## BEGIN GIVEN DATA

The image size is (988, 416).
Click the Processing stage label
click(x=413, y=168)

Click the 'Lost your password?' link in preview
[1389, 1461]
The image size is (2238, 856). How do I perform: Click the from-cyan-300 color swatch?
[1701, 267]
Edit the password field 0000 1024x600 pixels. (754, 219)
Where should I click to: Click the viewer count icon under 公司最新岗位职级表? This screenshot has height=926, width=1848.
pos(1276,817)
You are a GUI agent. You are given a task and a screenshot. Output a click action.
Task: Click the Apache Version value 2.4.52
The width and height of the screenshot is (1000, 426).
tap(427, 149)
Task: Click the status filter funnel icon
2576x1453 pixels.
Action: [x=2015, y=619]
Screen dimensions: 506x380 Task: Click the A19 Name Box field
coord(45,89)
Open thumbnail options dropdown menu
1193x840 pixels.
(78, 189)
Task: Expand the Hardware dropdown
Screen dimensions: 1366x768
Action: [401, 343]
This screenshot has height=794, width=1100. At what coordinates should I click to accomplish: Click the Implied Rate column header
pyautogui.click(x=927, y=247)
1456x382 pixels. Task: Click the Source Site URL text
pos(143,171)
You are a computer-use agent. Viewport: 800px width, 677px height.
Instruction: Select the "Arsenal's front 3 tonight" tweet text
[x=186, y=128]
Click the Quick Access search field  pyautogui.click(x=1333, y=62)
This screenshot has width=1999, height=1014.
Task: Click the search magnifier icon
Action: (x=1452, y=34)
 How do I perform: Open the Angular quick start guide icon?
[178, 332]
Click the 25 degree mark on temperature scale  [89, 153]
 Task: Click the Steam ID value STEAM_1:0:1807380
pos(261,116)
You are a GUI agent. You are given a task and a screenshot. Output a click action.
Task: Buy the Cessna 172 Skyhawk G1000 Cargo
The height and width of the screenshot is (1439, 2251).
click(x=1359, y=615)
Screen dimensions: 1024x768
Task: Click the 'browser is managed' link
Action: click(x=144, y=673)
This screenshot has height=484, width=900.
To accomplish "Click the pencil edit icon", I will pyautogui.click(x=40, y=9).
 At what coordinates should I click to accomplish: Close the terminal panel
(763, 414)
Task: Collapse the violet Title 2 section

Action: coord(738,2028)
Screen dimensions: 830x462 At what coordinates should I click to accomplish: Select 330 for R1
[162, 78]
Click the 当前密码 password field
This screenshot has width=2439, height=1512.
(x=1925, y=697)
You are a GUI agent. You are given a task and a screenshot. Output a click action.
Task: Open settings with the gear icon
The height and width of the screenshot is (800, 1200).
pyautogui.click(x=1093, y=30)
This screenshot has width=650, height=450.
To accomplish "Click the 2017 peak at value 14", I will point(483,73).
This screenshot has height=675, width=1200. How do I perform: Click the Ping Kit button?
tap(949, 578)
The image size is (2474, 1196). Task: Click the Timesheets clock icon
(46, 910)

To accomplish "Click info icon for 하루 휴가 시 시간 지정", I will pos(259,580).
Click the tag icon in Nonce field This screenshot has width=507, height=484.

## END GIVEN DATA

▶ **YOUR INSTRUCTIONS**: Could you convert every line of the records above into a Markdown table with the columns "Row" and "Line", skipping blank lines?

▶ **RESULT FOR THIS EXERCISE**:
| Row | Line |
|---|---|
| 1 | The image size is (988, 416). |
| 2 | Click the Processing stage label |
| 3 | click(x=413, y=168) |
| 4 | Click the 'Lost your password?' link in preview |
| 5 | [1389, 1461] |
| 6 | The image size is (2238, 856). How do I perform: Click the from-cyan-300 color swatch? |
| 7 | [1701, 267] |
| 8 | Edit the password field 0000 1024x600 pixels. (754, 219) |
| 9 | Where should I click to: Click the viewer count icon under 公司最新岗位职级表? This screenshot has height=926, width=1848. |
| 10 | pos(1276,817) |
| 11 | You are a GUI agent. You are given a task and a screenshot. Output a click action. |
| 12 | Task: Click the Apache Version value 2.4.52 |
| 13 | The width and height of the screenshot is (1000, 426). |
| 14 | tap(427, 149) |
| 15 | Task: Click the status filter funnel icon |
| 16 | 2576x1453 pixels. |
| 17 | Action: [x=2015, y=619] |
| 18 | Screen dimensions: 506x380 Task: Click the A19 Name Box field |
| 19 | coord(45,89) |
| 20 | Open thumbnail options dropdown menu |
| 21 | 1193x840 pixels. |
| 22 | (78, 189) |
| 23 | Task: Expand the Hardware dropdown |
| 24 | Screen dimensions: 1366x768 |
| 25 | Action: [401, 343] |
| 26 | This screenshot has height=794, width=1100. At what coordinates should I click to accomplish: Click the Implied Rate column header |
| 27 | pyautogui.click(x=927, y=247) |
| 28 | 1456x382 pixels. Task: Click the Source Site URL text |
| 29 | pos(143,171) |
| 30 | You are a computer-use agent. Viewport: 800px width, 677px height. |
| 31 | Instruction: Select the "Arsenal's front 3 tonight" tweet text |
| 32 | [x=186, y=128] |
| 33 | Click the Quick Access search field  pyautogui.click(x=1333, y=62) |
| 34 | This screenshot has width=1999, height=1014. |
| 35 | Task: Click the search magnifier icon |
| 36 | Action: (x=1452, y=34) |
| 37 |  How do I perform: Open the Angular quick start guide icon? |
| 38 | [178, 332] |
| 39 | Click the 25 degree mark on temperature scale  [89, 153] |
| 40 |  Task: Click the Steam ID value STEAM_1:0:1807380 |
| 41 | pos(261,116) |
| 42 | You are a GUI agent. You are given a task and a screenshot. Output a click action. |
| 43 | Task: Buy the Cessna 172 Skyhawk G1000 Cargo |
| 44 | The height and width of the screenshot is (1439, 2251). |
| 45 | click(x=1359, y=615) |
| 46 | Screen dimensions: 1024x768 |
| 47 | Task: Click the 'browser is managed' link |
| 48 | Action: click(x=144, y=673) |
| 49 | This screenshot has height=484, width=900. |
| 50 | To accomplish "Click the pencil edit icon", I will pyautogui.click(x=40, y=9). |
| 51 |  At what coordinates should I click to accomplish: Close the terminal panel |
| 52 | (763, 414) |
| 53 | Task: Collapse the violet Title 2 section |
| 54 | Action: coord(738,2028) |
| 55 | Screen dimensions: 830x462 At what coordinates should I click to accomplish: Select 330 for R1 |
| 56 | [162, 78] |
| 57 | Click the 当前密码 password field |
| 58 | This screenshot has width=2439, height=1512. |
| 59 | (x=1925, y=697) |
| 60 | You are a GUI agent. You are given a task and a screenshot. Output a click action. |
| 61 | Task: Open settings with the gear icon |
| 62 | The height and width of the screenshot is (800, 1200). |
| 63 | pyautogui.click(x=1093, y=30) |
| 64 | This screenshot has width=650, height=450. |
| 65 | To accomplish "Click the 2017 peak at value 14", I will point(483,73). |
| 66 | This screenshot has height=675, width=1200. How do I perform: Click the Ping Kit button? |
| 67 | tap(949, 578) |
| 68 | The image size is (2474, 1196). Task: Click the Timesheets clock icon |
| 69 | (46, 910) |
| 70 | To accomplish "Click info icon for 하루 휴가 시 시간 지정", I will pos(259,580). |
| 71 | Click the tag icon in Nonce field This screenshot has width=507, height=484. |